模倣品業者の目的は,ほとんどの場合,金銭である。一方,被害を受けた部品メーカーにとっては,売上高の減少のみならず,模倣品の解析や販売ルートの調査に余計な手間とコストがかかってしまう(図8)。品質が良くないとの評判が立つことによるブランド・イメージの低下や,販売店との関係悪化を招く恐れもある。

自社製の通信機器や通信用LSIの模倣品に悩まされている米Cisco Systems, Inc., Brand Protection Group, DirectorのPhil Wright氏は,「我々は,模倣部品の問題は金銭的な視点では重要と考えていない。むしろ,顧客満足度が低下してしまう点を最も気にしている」と述べている。
模倣品の中には,諜報活動やテロを目的とするものも存在するという。「ある模倣部品は,いったんシステムに組み込まれると“トロイの木馬”のように特定の情報を集めたり,システムをダウンさせたりする。それらは軍を狙うだけではなく,時には銀行のシステムを狙うこともある」(NEDAのGray氏)。

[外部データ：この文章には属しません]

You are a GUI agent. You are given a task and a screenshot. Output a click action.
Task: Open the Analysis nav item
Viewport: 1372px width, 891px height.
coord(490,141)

今後,市場の急拡大が見込まれている電気自動車や医療機器,スマートグリッドに半導体や電子部品の模倣品が入り込み,ニセモノの太陽電池とつながる可能性も否定できない(p.41に関連記事)。そうしたシステムで万一事故が起きれば,「被害は甚大だ」(安川電機 技術部 技術管理担当部長の中村靖司氏)。
これまで日本の企業は正規の部品流通による取引が中心で,模倣部品に対しては比較的安全性が高いと考えられていた。しかし,「日本の機器メーカーが生産体制を海外に移せば,当然ながら模倣部品のリスクを背負うことになる」(模倣部品のサプライ・チェーンを調べている米Design Chain Associates, LLC, Senior Vice PresidentのTom Valliere氏)。
実際,日本のエレクトロニクス・メーカーは市場のグローバル化やコスト削減への強い要求などから,海外EMSの活用や開発体制の現地化を進めている。日本の機器メーカーだけが“例外”といえる時代は終焉を迎え,それに伴い,模倣部品へのしっかりとした対策が必要になる。
「正規販売店=安全」とは限らない
模倣部品に対する最も基本的な対策は,「信頼の置ける部品メーカーから直接買うか,そのメーカーが承認した正規の販売業者から仕入れること」(米Digi-Key Corp., PresidentのMark Larson氏)だろう。多くの部品メーカーがWebサイトに載せている模倣品注意の告知にも,そのような内容が書いてある。
しかし,必要な部品を正規の販売業者から購入できず,オープン市場から入手せざるを得ない状況は,常に発生している。また,正規の販売業者だからといって安心できないこともある。例えば,2010年3月に見つかった米Intel Corp.のマイクロプロセサ「Core i7-920」の模倣品は,その典型例だ。このため,さまざまな対策が進められている。
模倣品業者に狙われやすい生産中止品などを安全に確保する取り組みを進めているのが,米Rochester Electronics, LLCである(図9)。同社は大手半導体メーカーと協力し,生産中止になった製品を再生産することで長期にわたる供給を可能にしている。「我々は既に,大手半導体メーカー40社と契約を結んでいる。米国メーカーが最も多いが,欧州メーカーも加わっており,日本メーカーとも協業し始めている」(同社 co-presidentのChris Gerrish氏)。こうした企業から生産中止品を購入すれば,模倣品をつかまずに済む。